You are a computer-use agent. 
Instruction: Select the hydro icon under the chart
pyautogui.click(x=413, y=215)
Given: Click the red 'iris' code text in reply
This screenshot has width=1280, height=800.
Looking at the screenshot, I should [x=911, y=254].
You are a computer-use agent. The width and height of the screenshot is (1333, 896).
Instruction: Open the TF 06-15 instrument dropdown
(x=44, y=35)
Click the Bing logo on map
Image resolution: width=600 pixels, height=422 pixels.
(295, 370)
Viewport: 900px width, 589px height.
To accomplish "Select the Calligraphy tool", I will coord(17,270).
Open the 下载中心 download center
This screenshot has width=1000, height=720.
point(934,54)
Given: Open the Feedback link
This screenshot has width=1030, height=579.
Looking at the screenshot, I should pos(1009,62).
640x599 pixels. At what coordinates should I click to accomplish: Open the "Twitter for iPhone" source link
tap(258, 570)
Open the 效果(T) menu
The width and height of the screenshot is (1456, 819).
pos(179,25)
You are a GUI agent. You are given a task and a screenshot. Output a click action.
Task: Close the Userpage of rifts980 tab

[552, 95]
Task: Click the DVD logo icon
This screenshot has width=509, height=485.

_Description of the task_.
Quote, word for word, every line from the top of the entries through the line that holds "Given: Open the Feedback link".

_Exercise answer_.
You are a computer-use agent. 
Instruction: Select the hydro icon under the chart
pyautogui.click(x=413, y=215)
Given: Click the red 'iris' code text in reply
This screenshot has width=1280, height=800.
Looking at the screenshot, I should [x=911, y=254].
You are a computer-use agent. The width and height of the screenshot is (1333, 896).
Instruction: Open the TF 06-15 instrument dropdown
(x=44, y=35)
Click the Bing logo on map
Image resolution: width=600 pixels, height=422 pixels.
(295, 370)
Viewport: 900px width, 589px height.
To accomplish "Select the Calligraphy tool", I will coord(17,270).
Open the 下载中心 download center
This screenshot has width=1000, height=720.
point(934,54)
Given: Open the Feedback link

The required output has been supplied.